2. A network administrator has been provided with the following block of class A IP addresses: 12.24.0.0/21.
He has been asked to create at least 3 subnets with equal size netmasks, and the number of the hosts per subnet are 31, 13 and 47. He prefers to use small subnets over large subnets in order to assign hosts to new subnets in case of future needs.
A. What is the new netmask?
B. What are the ranges of the first three and the last subnet?
C.What are the network and broadcast addresses within these subnets?
D.What is the number of IP addresses available for host – assignment in these subnets?
E. Manually summarize the first 4 subnets
F. What would be the effect of using “no subnet-zero” in the router’s configuration?
Solution:
A. In this case the administrator prefers to create more subnets with less hosts than vice versa. Hence he will determine the minimum amount of hosts bits needed for subnetting.
The largest subnet requires 47 hosts or more.
The smallest number of hosts bits that fulfills this requirement is 6, since (2^6-2)=62 hosts / subnet.

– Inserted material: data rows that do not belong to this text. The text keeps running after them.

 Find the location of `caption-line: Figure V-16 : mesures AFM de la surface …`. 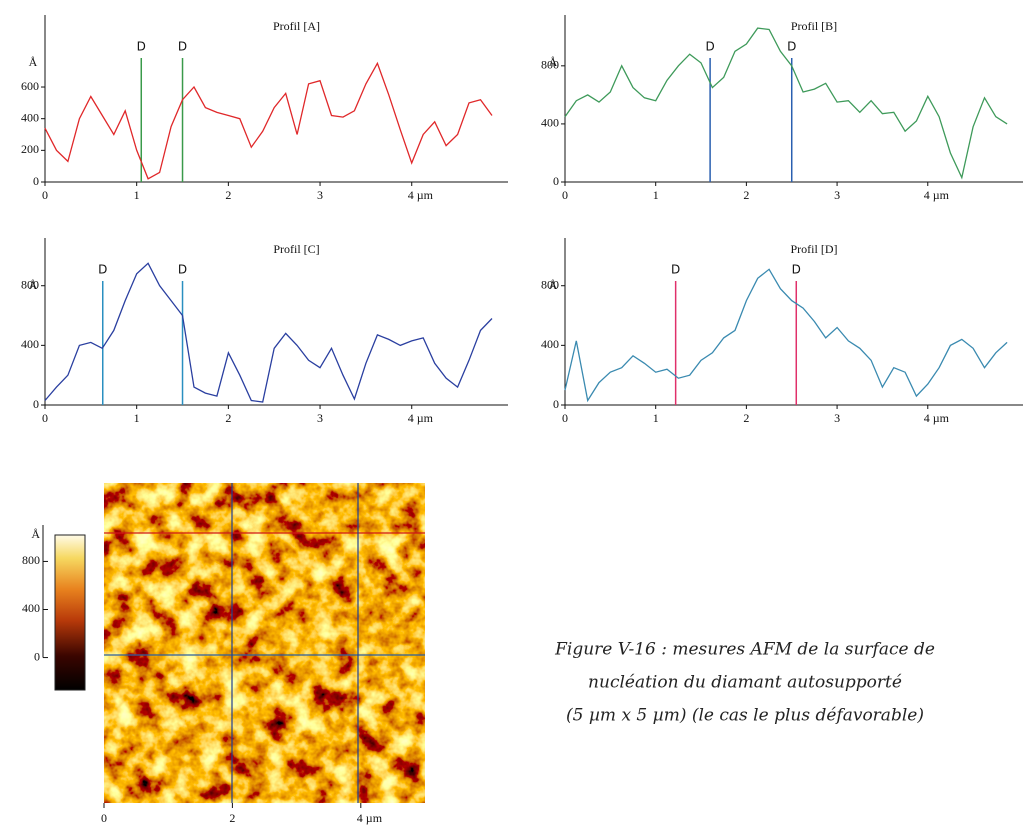

caption-line: Figure V-16 : mesures AFM de la surface … is located at coordinates (744, 650). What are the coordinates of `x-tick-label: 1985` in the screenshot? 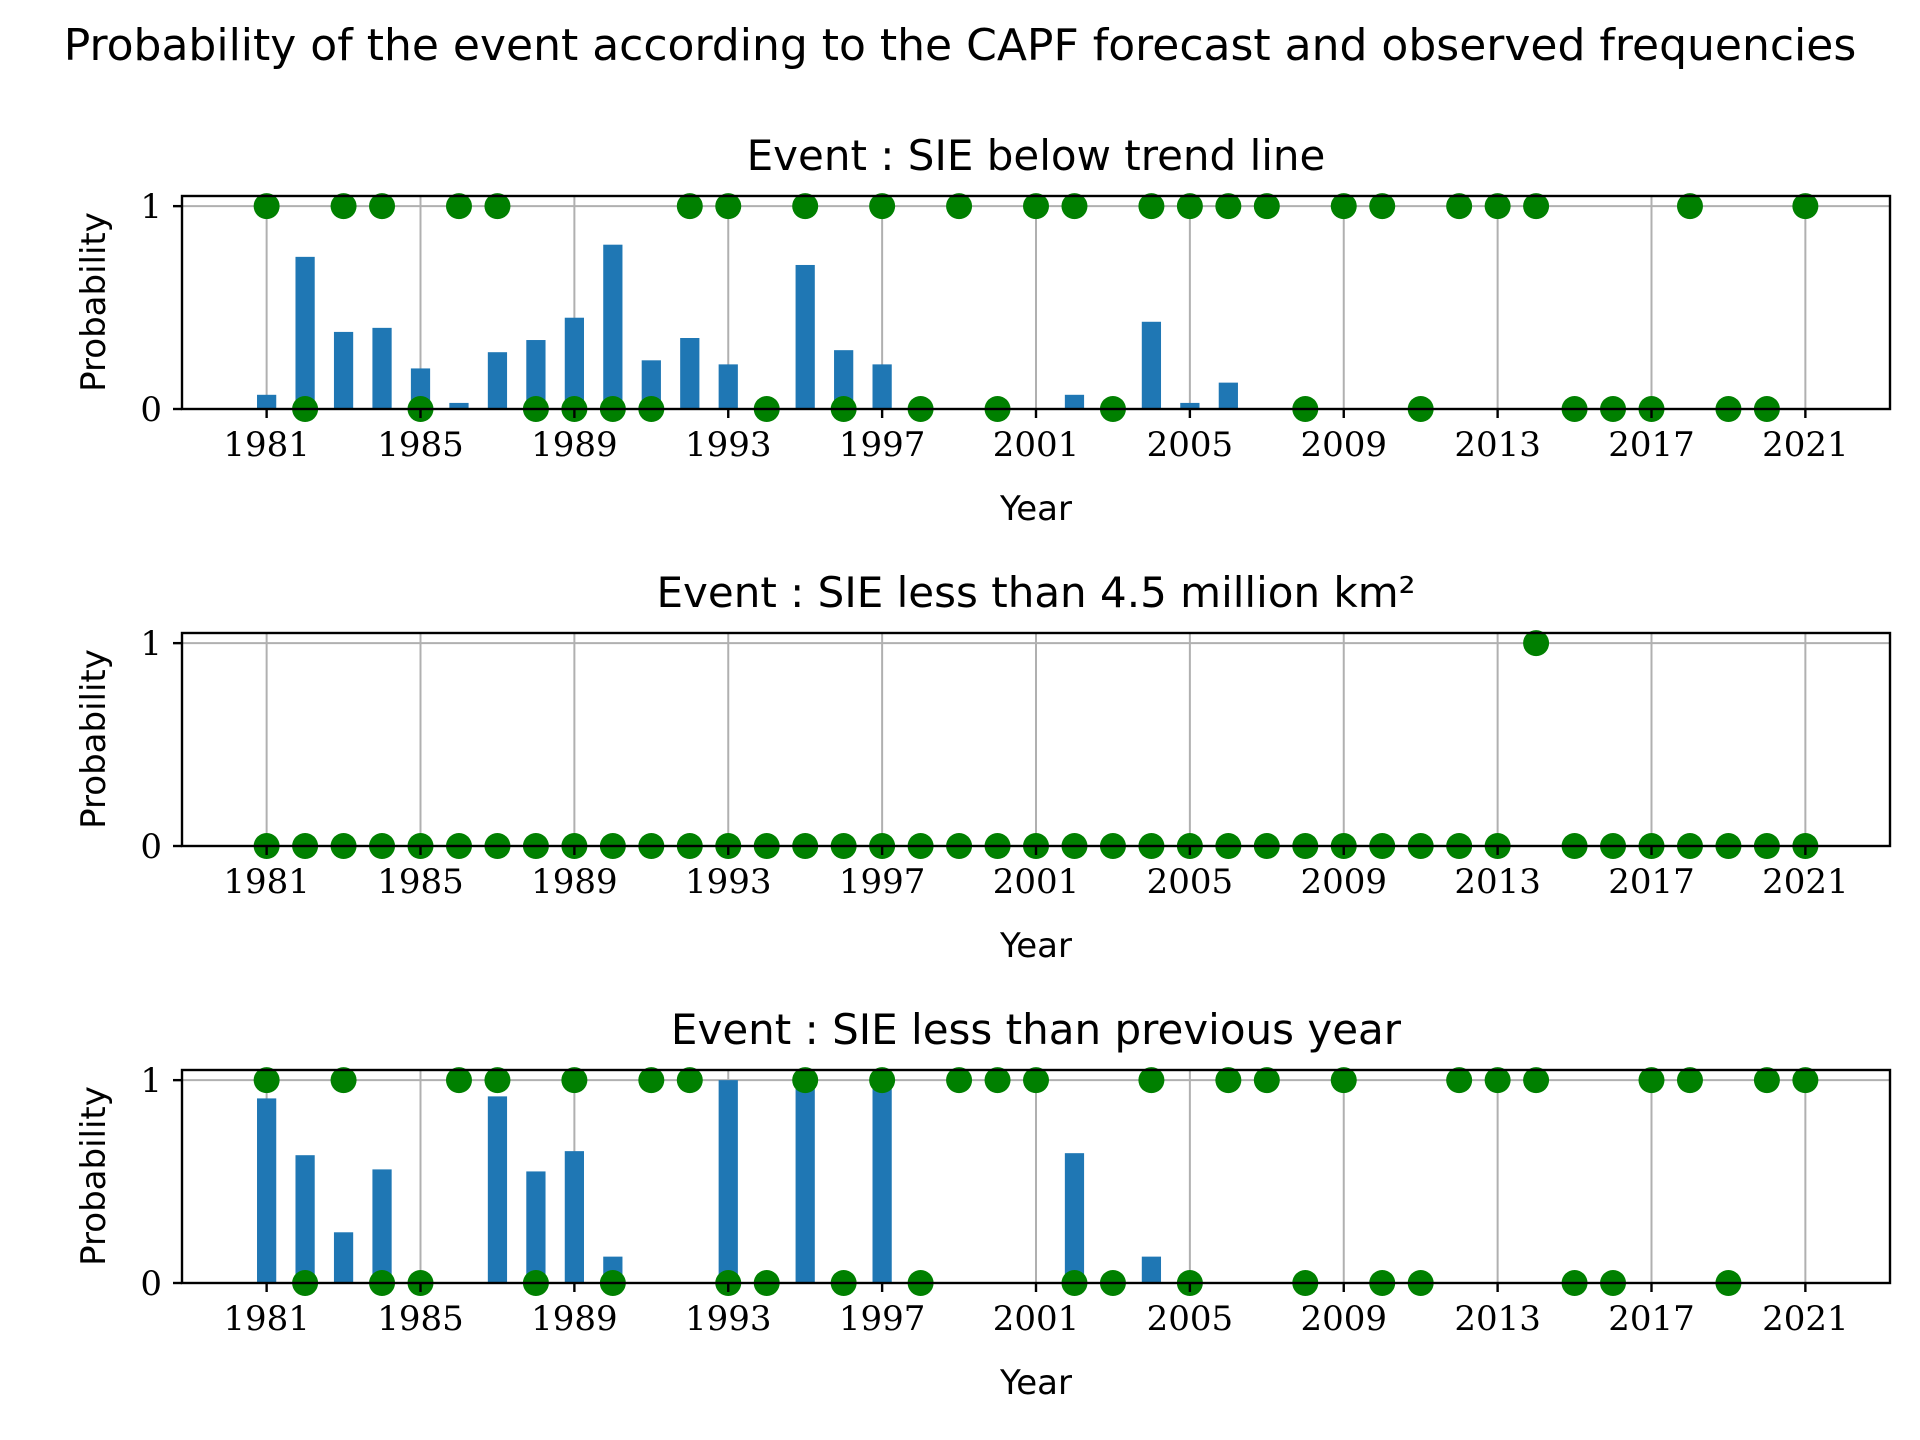 It's located at (420, 445).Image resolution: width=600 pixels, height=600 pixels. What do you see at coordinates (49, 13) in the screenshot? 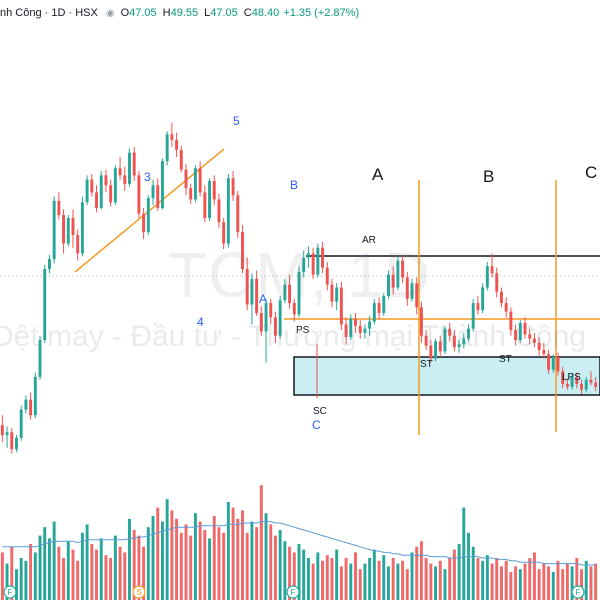
I see `symbol-title: nh Công · 1D · HSX` at bounding box center [49, 13].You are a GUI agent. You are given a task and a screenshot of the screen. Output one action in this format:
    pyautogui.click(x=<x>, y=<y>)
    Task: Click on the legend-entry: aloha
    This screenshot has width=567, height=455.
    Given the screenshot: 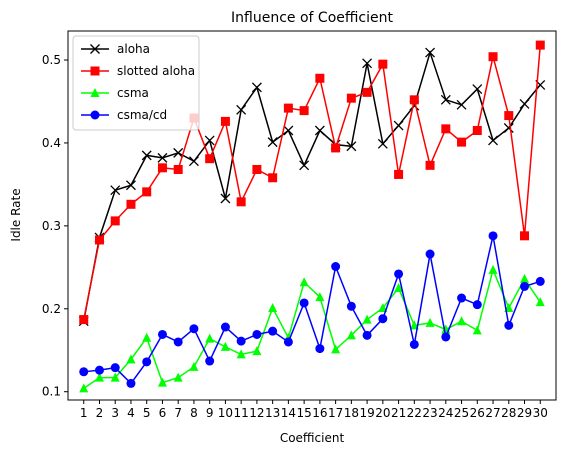 What is the action you would take?
    pyautogui.click(x=116, y=49)
    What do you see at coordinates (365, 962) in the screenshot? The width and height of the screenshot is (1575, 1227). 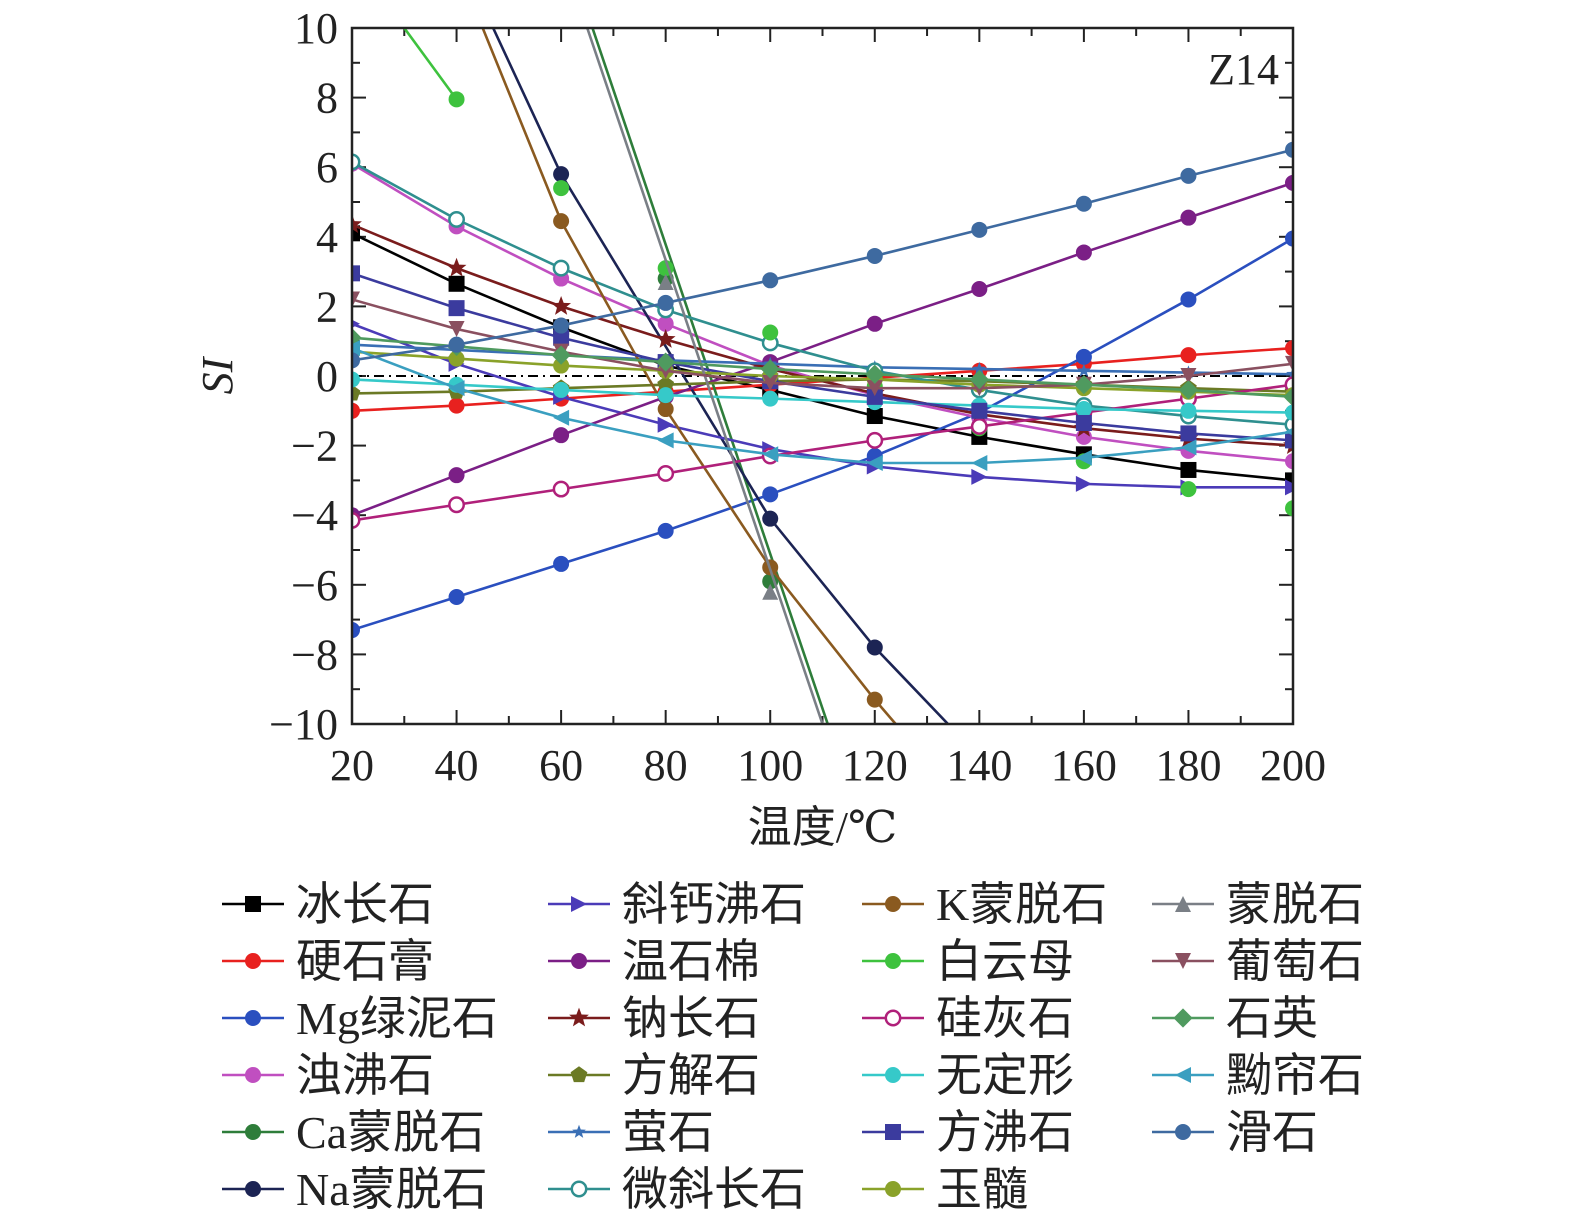 I see `legend-label: 硬石膏` at bounding box center [365, 962].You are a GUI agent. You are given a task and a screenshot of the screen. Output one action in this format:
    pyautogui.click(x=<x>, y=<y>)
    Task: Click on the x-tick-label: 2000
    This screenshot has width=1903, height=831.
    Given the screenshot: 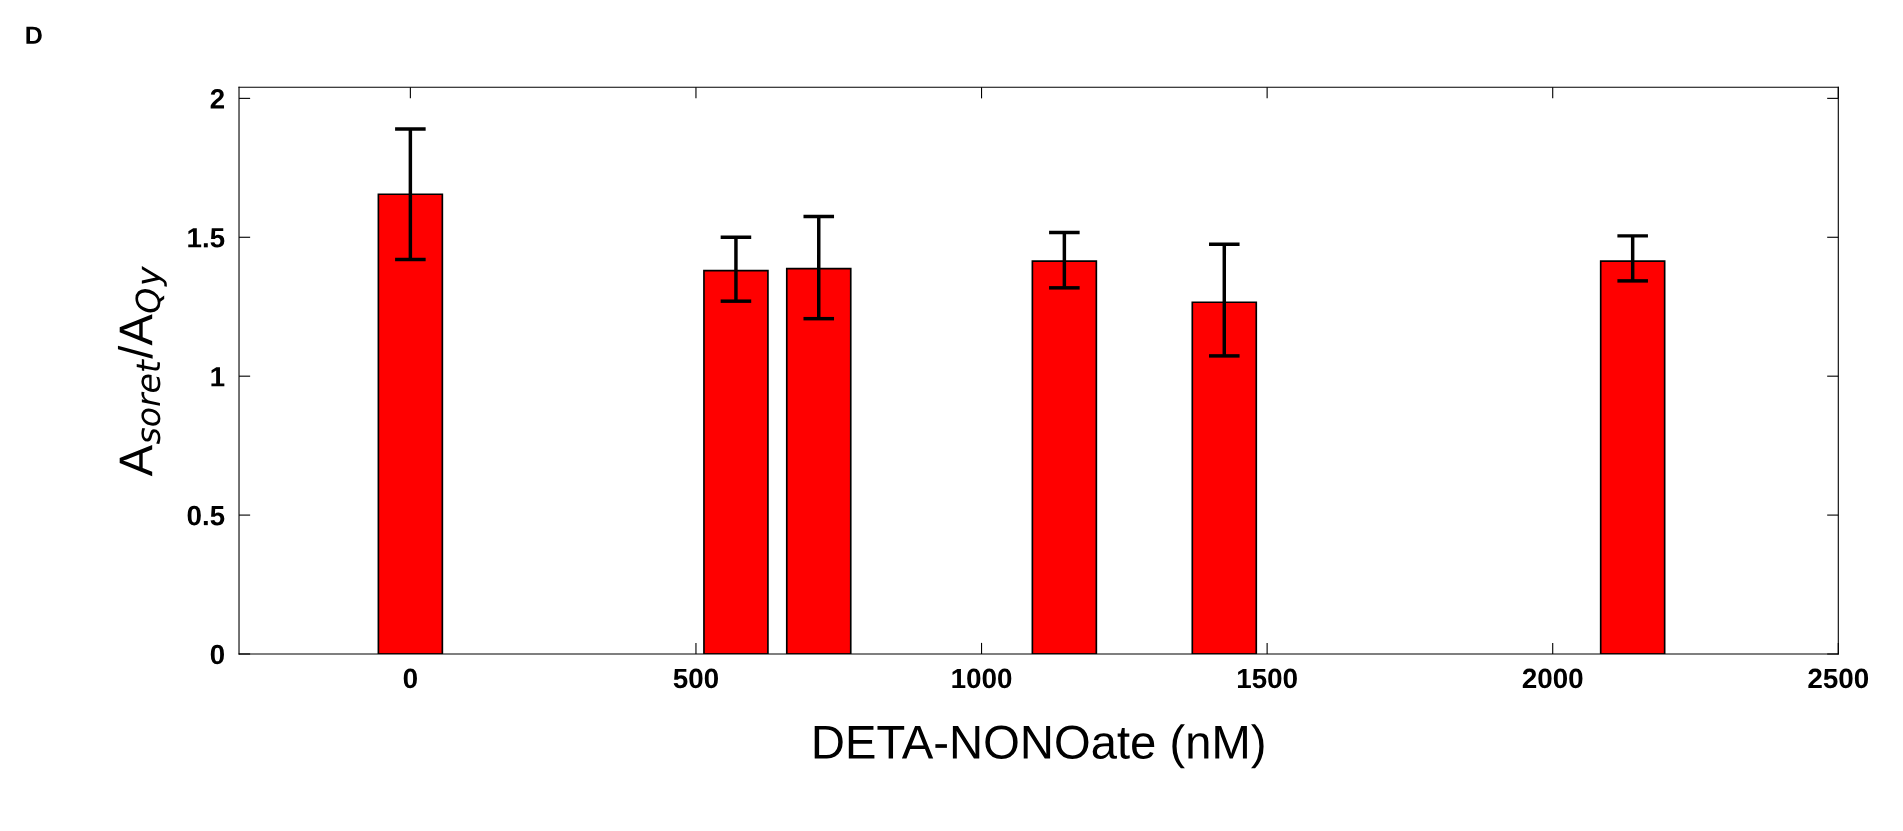 What is the action you would take?
    pyautogui.click(x=1552, y=678)
    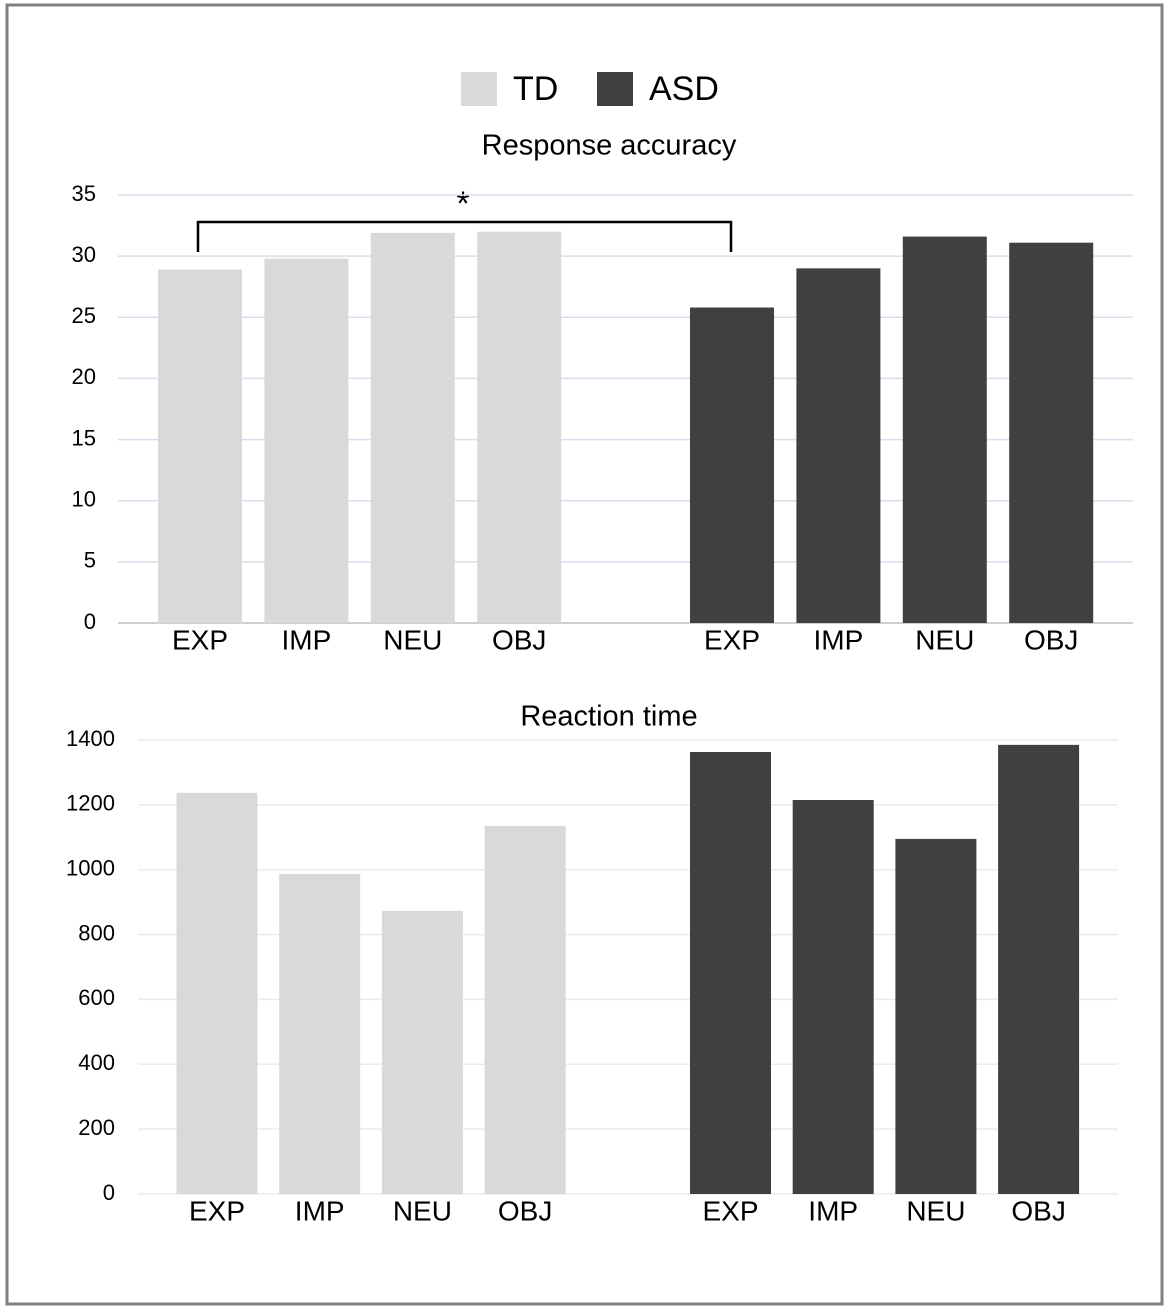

This leaves 26 bits for the netmask, so the netmask will expand from /21 → /26, which corresponds to a new netmask of: 255.255.255.192.
B. The number of bit available for subnetting is 5. This will allow us to create 2^5 = 32 subnets.
A few will be shown here:
All IP addresses start with: 12.24.
[0.0 – 0.63] [1.0 – 1.63] etc etc…
[0.64 – 0.127] [1.64 – 1.127]
[0.128 – 0.191] [1.128 – 1.191]
[0.192 – 0.255] [1.192 – 1.255]
The last subnetwork is: 12.24.[ 7.192– 7.255]
C. Again the lowest and highest addresses in each individual subnet, eg 12.24.0.0 & 12.24.0.63.
D. The number of IP addresses available for host – assignment per subnet is: (2^6-2)=62.
E. Manually summarize the first 4 subnets:
12.24.0.0 → 12 . 24 . 0000 0000 . 0 0 x x x x x x
12.24.0.64 → 12 . 24 . 0000 0000 . 0 1 x x x x x x
12.24.0.128 → 12 . 24 . 0000 0000 . 1 0 x x x x x x
12.24.0.192 → 12 . 24 . 0000 0000 . 1 1 x x x x x x
←———-24———-→
Here the summarized route would be: 12.24.0.0/24
F. Out of a possible 2^5=32 subnets, only 30 would be available, since the lowest and highest subnets would be rendered unusable. In this case the number of subnets remaining would still be sufficient.